Tuesday, March 10, 2015

Ernst Junger and the Storm of Steel



"Of all the stimulating moments in a war, there is none to compare with the encounter of two storm troop commanders in the narrow clay walls of the line. There is no going back, and no pity. And so everyone knows who has seen one or another of them in their kingdom, the aristocrat of the trench, with hard, determined visage, brave to the point of folly, leaping agilely forward and back, with keen, blood thirsty eyes, men who answered the demands of the hour, and whose names go down in no chronicle."

Ernst Jünger (1885 - 1998) was an elite storm troop commander during the first world war, and an author whose aestheticization of industrial violence earned him a solid if uncomfortable place in twentieth century literature. He volunteered as a private in 1914, participated in daring raids on the enemy lines, was wounded over a dozen times, finished as a captain, received practically every honor the German military could bestow, and died at the ripe old age of 103.

In The Storm of Steel (1923) he recorded his experience of the war as a sublime crucible which had forged a new kind of fighting man. Unlike a normal soldier, who was motivated by fear and prejudice, in whom war provoked feelings of hatred, shame, and remorse, and who only wanted to get out alive, the new man was a remorseless killer who had risen above the petty concerns of comfort, safety, and ideology, and who was utterly indifferent to danger. In war artificial distinctions based on wealth, class, and nationality were swept aside, and replaced by an egalitarian Trenchocracy in which only bravery, fortitude, and battlefield prowess counted. The petty frustrations, the boredom, and the aimlessness of civilian life also vanished, and were replaced by an all consuming do or die struggle that forced men to live at the very limits of perception, and made every brave fighter a hero.

Jünger's description of the war is characterized by isolation and anonymity.
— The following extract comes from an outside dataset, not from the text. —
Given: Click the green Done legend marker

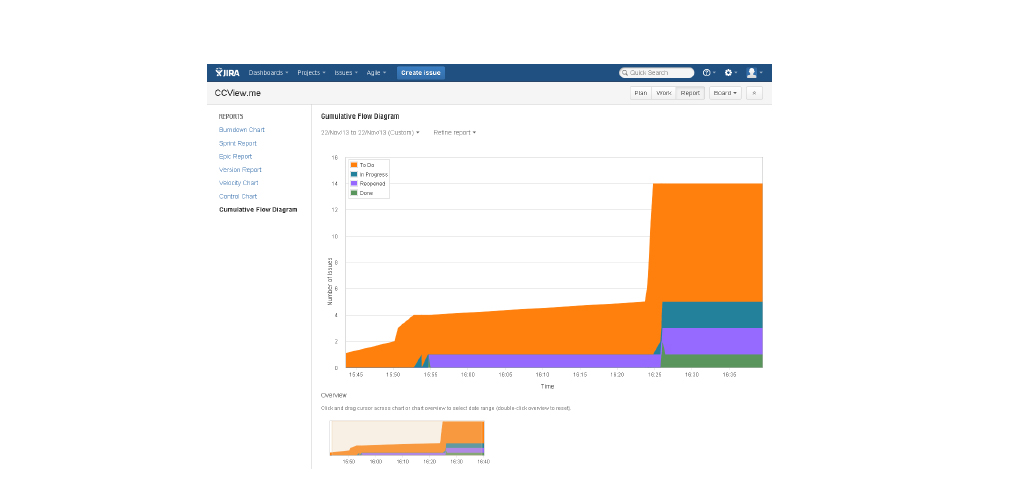Looking at the screenshot, I should click(354, 192).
Only the author's private experience seems to matter, and other soldiers are mentioned only in connection to his particular part of the battle. Usually they have been killed off after a few sentences, and we learn almost nothing of their background or personality - only that they were brave men who loved danger, and what kind of wound laid them low. Cowards and ordinary soldiers do not even merit a mention. For Jünger they do not exist. Similarly absent is any detailed description of the noncombat aspects of the war - politics, ideology, strategy, leaders, marches, training, recuperation after injury, and the minutiae of trench life are almost all passed over in silence - even Hindenburg and the Kaiser are only mentioned once, when they pin a medal on Jünger's chest as the war draws to a close. Here Jünger's attitude toward his "superiors" becomes clear - the Kaiser wasn't in the trenches, and he only counts when he's honoring a man who was. At no point does Jünger show the slightest interest in his place within the larger war - only the maelstrom of blood and shrapnel can hold his attention.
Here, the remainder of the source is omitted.